Subject: Re: bus_space and barriers
To: (Chris G. Demetriou) <cgd@sibyte.com>
From: Witold J. Wnuk <w.wnuk@zodiac.mimuw.edu.pl>
List: tech-kern
Date: 10/19/2000 01:45:57
On 18-Oct-00, 22:39:00 Chris G. Demetriou wrote:
>  w.wnuk@zodiac.mimuw.edu.pl ("Witold J. Wnuk") writes:
> >         - C language intuition tells that read or write function
> >           should complete read or write before returning.
>  
>  C language semantics also say that extra reads and writes of
>  variables
>  or memory don't matter.  (unless specially marked as volatile. 8-)
>  
>  Unfortunately, Hardware Does Not Act Like That.
>  
>  
> >         - some programmers don't want to care about barriers
>  
>  Programmers who want to write drivers that touch hardware _have_ to
>  care about e.g. write buffers.  The bus_space barriers are just an
>  abstraction of that.

Device's hardware documentation rarely reminds programmers about such
CPU issues like barriers and ordering. That's why providing abstraction
with implicit barriers seems to be good idea.

If we provide interface and say that read is read and write is write
and that they are executed in order (from bus POV), programmers
_don't have_ to care about write buffers or even know they exists.



> >         - implicit barriers are, in fact, what many drivers need
> >           (in some cases hardware design may force to do barrier
> >           between _every_ access)
>  
>  No, drivers don't _need_ implicit barriers.  They'd be at most a
>  convenience for the programmer.

Ok - barriers accompanying accesses are what programmers use in case of
many drivers



> > Personally, I tend to think that semantics should be changed.
> > Jason Thorpe seemed to think the same.
>  
>  I think i probably agree that barriers on should be the default, but
>  the only valid reason you've come close to providing for it is "some
>  programmers don't want to care."
And it is probably the main one.


>  There are definitely cases that need it.  TGA performance, for one,
>  will get a lot better without them (since most of the accesses don't
>  need them, AFAIK).
Certainly.



>  
>  
> > Next, we have to clearly define barrier version semantics:
> > 
> > - is bus_space_write_1() equivalent to
> >   bus_space_write_nb_1(); bus_space_barrier()
> > 
> > - is bus_space_write_1() equivalent to
> >   bus_space_barrier(); bus_space_write_nb_1()
> > 
> > - is bus_space_write_1() equivalent to
> >   bus_space_barrier(); bus_space_write_nb_1(); bus_space_barrier()
> > 
> > - or is it just guaranted that any read/write function finishes
> >   before any following read/write function (excluding _nb_
> >   versions)
> > 
> > Note that in first three cases bus_space_write_1() may serve as
> > flush point for previous _nb_ writes.
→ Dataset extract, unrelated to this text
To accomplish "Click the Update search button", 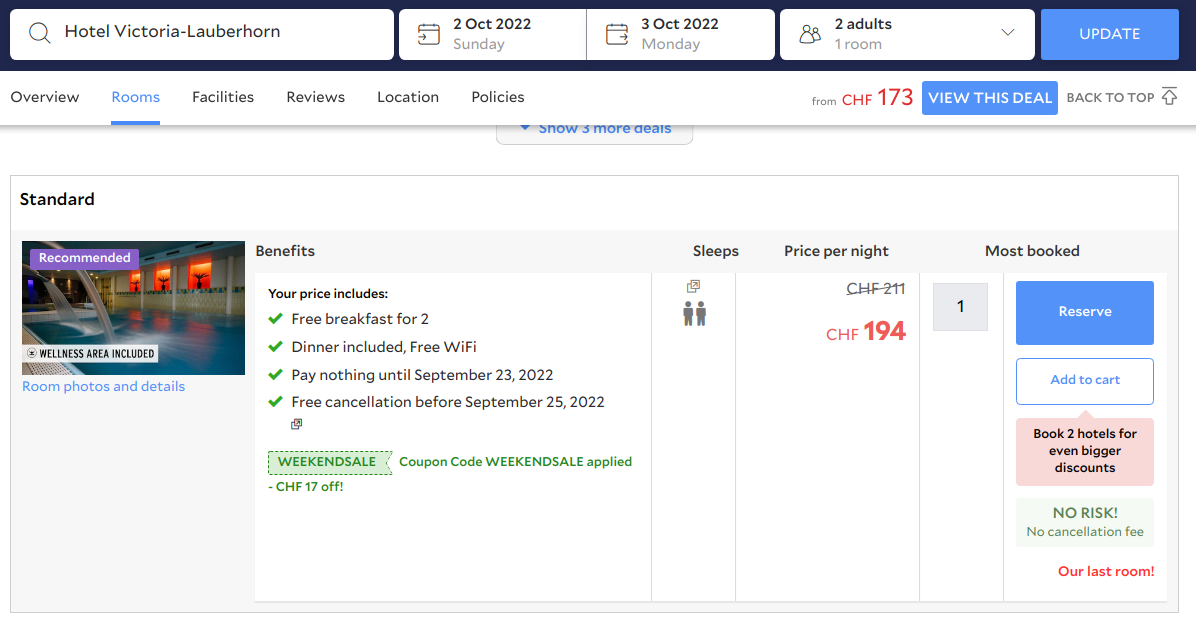I will [1109, 34].
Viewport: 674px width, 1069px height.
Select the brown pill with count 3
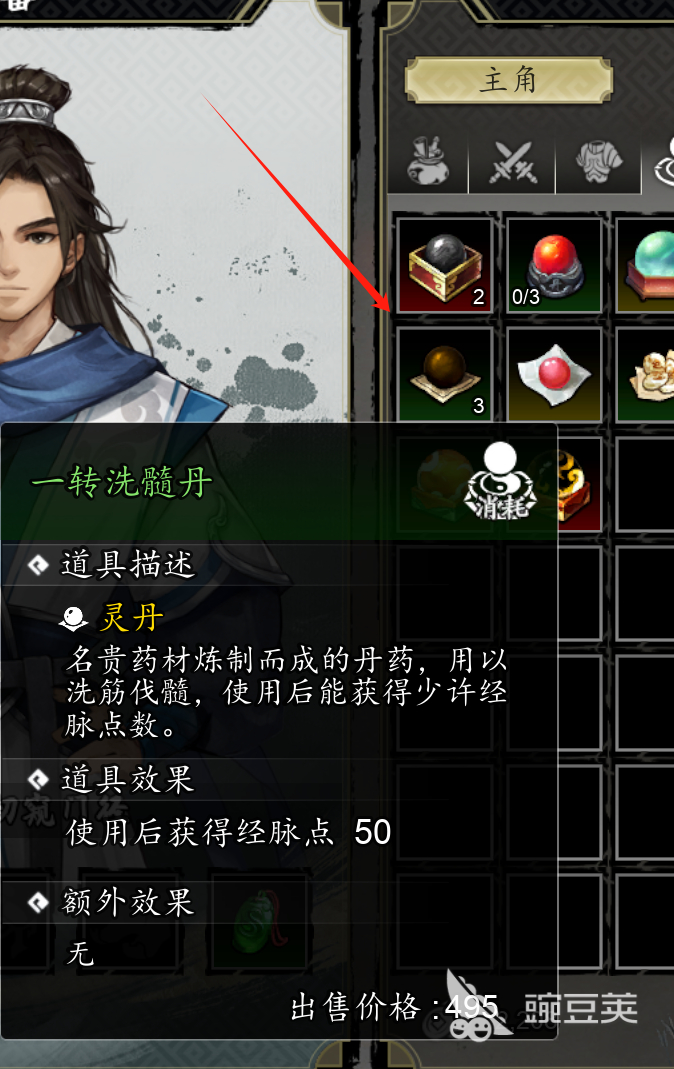(x=444, y=375)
In forth it may not.
>  
>  and, more importantly, which bus_space_barrier _flags_ are meant by
>  each.
>  
>  For instance, on many alphas, there are two different types: write
>  (wmb) and read-write (mb).  (On the rest, the former are treated as
>  the latter.)
>  
>  So, for instance:
>  
>       write a
>       wmb
>       write b
>       wmb
>       write c
>  
>  is certainly OK, but:
>  
>       write a
>       wmb
>       write b
>       [ X ]
>       read c
>  
>  may or may not be OK with "X" being mb, wmb, or nothing, depending 
>  on the relationship of a, b, and c, specifically whether C depends
>  on
>  writes to a and b having been seen first.
>  
>  There are similar issues on the read side.
It would need to be read-write barrier after read and after write
in forth case then. Alternatively before.

>  
>  
> > I would prefer forth solution because it lefts more implementation
> > freedom. I can imagine processor that has "st_ord" instruction
> > that will execute in order with and only with other *_ord
> > instructions.
>  
>  I'd prefer if these APIs were actually reflective of real hardware,
>  and truly probable real hardware.  I can imagine many things, but at
>  least with respect to this topic, as far as i'm concerned, if they
>  don't exist now they're fairly unlikely to exist in the near future.
But it is still good idea not to impose to much restrictions on
implementation. (On the other side, it may result in the same situation
as we have today - despite specification programmers may start to
rely on it serving as flush point)


> > Other functions: I don't think there is a need for _nb_ versions
> > of _multi_ or _region_ functions. They copy large amounts of data,
> > and one barrier (_multi_ probably requires more barriers anyway
> > (perhaps it is possible to avoid them on current processors?))
> > can't hurt (or can it? - _nb_ versions could be introduced later
> > - when there is a need for them).
>  
>  well, things kinda break down here.  for instance, write_multi_N
>  pretty much _has_ to imply a write barrier on systems with write
>  buffers, otherwise it could end up being issued as exactly one
>  write,
>  as you've noticed.  8-)
>  
>  For some devices, though, there's really no point in having that
>  barrier at all, and barriers can be fairly expensive operations.
>  (e.g. if you're copying something to a frame buffer...)
_region_ version will be used for that, right?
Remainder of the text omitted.